◆ **Provided text**:
▶

Tomorrow is Father's Day in Australia. Unfortunately, when it comes to dads, the news is not all good. Steve Biddulph, in his best-selling book Manhood, estimates that:
* 30% of men don’t speak to their father.
* 30% have a prickly or hostile and difficult relationship.
* 30% go through the motions of being a good son and discuss nothing deeper than lawnmowers.
* Only 10% of men are friends with their father and see them as a source of emotional support.
Those are sad statistics!
In an ideal world, we need to feel love and respect for our fathers and also receive love and respect back from them. However, maybe your relationship with your dad is not a good one. Either way, we have to come to grips with who our father is (or was), especially as men. A man’s masculinity, unconsciously and whether he likes it or not, is often based on his father’s masculinity. Your father’s mannerisms, tendencies, and even words are a part of you and are likely to emerge at any time (“like father, like son”). Who your father was matters. You must come to terms with him, his life, and why he was the way he was.
Biddulph suggests that every man has a serious conversation with his father. Find out about his childhood, his life story, his work, his decisions, and what was going on when he raised you. Find out the truth and don’t be judgmental. Break down the defenses. Get the story straight. It’s important to say, “Thanks”. Your dad may feel like he never “got it right”.
A parent has the power to crush a child’s self esteem. Few realise that, in time, a child holds the same power in reverse. Many fathers go to their grave convinced that they have been an inadequate human being. The pain of this cannot be overstated. Our need for love and approval cannot be overestimated. Maybe forgiving your father will be one of the most freeing things you ever do.

◀

◆ **Data records**:
▶

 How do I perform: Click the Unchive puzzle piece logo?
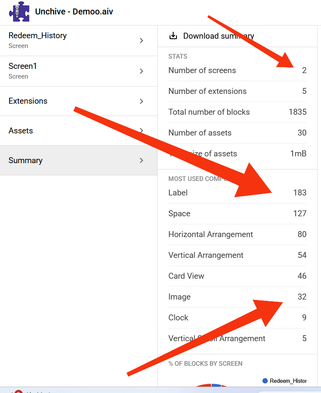pyautogui.click(x=19, y=12)
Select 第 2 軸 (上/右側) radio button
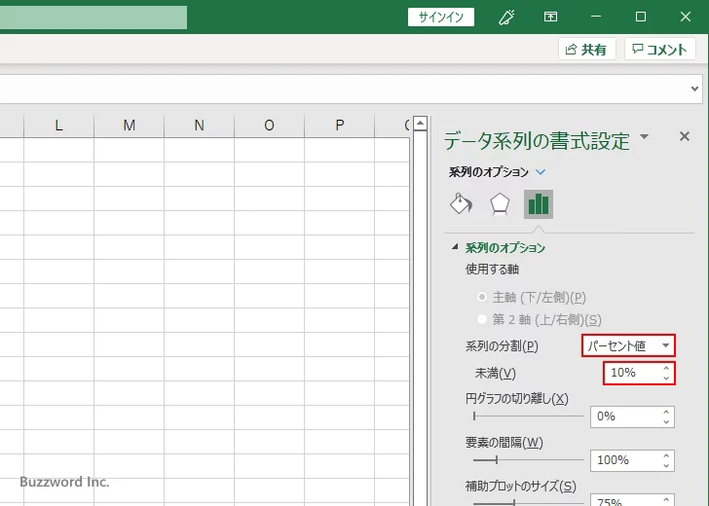The image size is (709, 506). 482,319
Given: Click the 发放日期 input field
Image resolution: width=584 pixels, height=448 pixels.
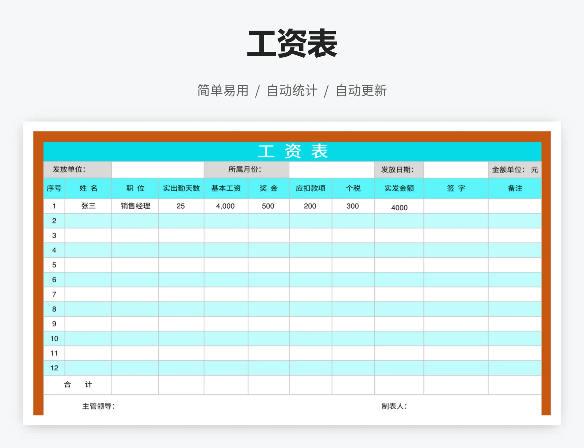Looking at the screenshot, I should click(x=455, y=170).
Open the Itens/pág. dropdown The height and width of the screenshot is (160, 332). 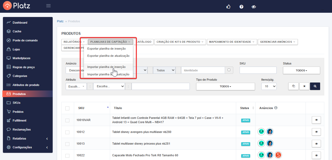tap(269, 87)
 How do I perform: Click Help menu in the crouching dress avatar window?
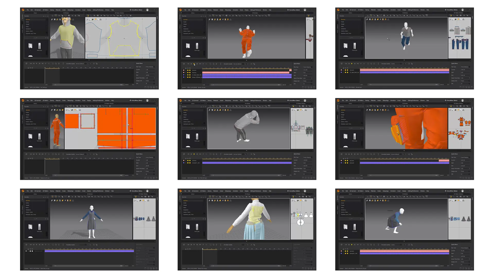[428, 191]
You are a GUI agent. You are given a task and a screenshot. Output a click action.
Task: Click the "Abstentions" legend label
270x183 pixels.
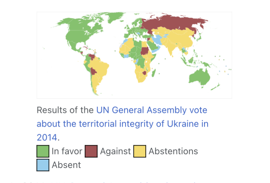173,151
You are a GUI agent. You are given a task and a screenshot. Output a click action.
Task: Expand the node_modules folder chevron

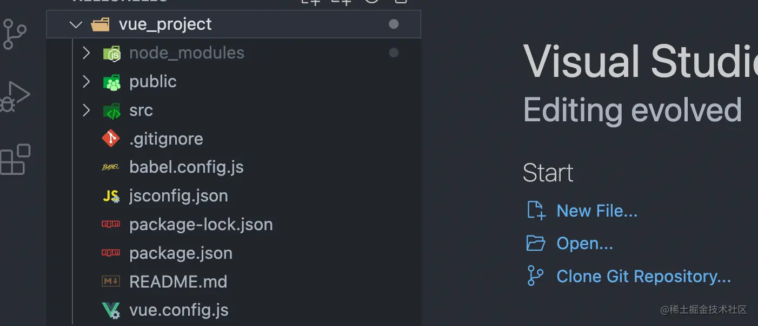(86, 53)
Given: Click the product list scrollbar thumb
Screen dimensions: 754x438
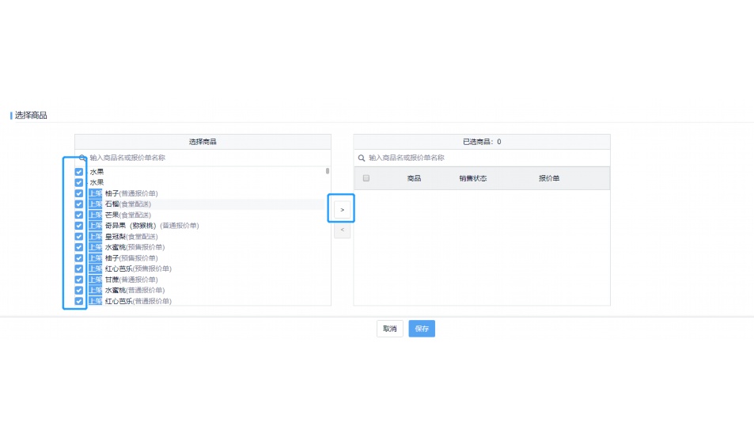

◀

◆ **Tasks to perform**:
1. Reproduce the Father's Day piece about men and their fathers word for word, starting with "Tomorrow is Father's" and going on through "and difficult relationship.".
2. Proceed with the Father's Day piece about men and their fathers, writing on from its final sentence.

◆ **Answers to each task**:
1.
Tomorrow is Father's Day in Australia. Unfortunately, when it comes to dads, the news is not all good. Steve Biddulph, in his best-selling book Manhood, estimates that:
* 30% of men don’t speak to their father.
* 30% have a prickly or hostile and difficult relationship.

2.
"See, I will send you the prophet Elijah before that great and dreadful day of the LORD comes. He will turn the hearts of the fathers to their children, and the hearts of the children to their fathers; or else I will come and strike the land with a curse." [Malachi 4:5-6. NIV]
Yes, your natural father is the foundation of who you are. However, you are responsible to take what you’ve inherited and build upon it. Don’t be a victim by blaming others for where you are. You can’t control what has happened to you but you can control what happens in you. My dad never knew his father and grew up his entire life without a dad. Yet, by God’s grace, he worked through the pain of this and then did his best to become to Sharon and I the father he never had.
Thankfully we have a God who reveals himself as a father. Unfortunately, with the breakdown of marriages and family relationships today, we often develop a marred concept of fatherhood. Our natural fathers often fail in accurately presenting the character and nature of God. But no matter what our natural family situation may have been, God wants to be a perfect spiritual Father to each of us as His children. We can have a close relationship with him and know him as our 'dad' (see Matthew 11:27. John 14:6. 1 John 3:1-2).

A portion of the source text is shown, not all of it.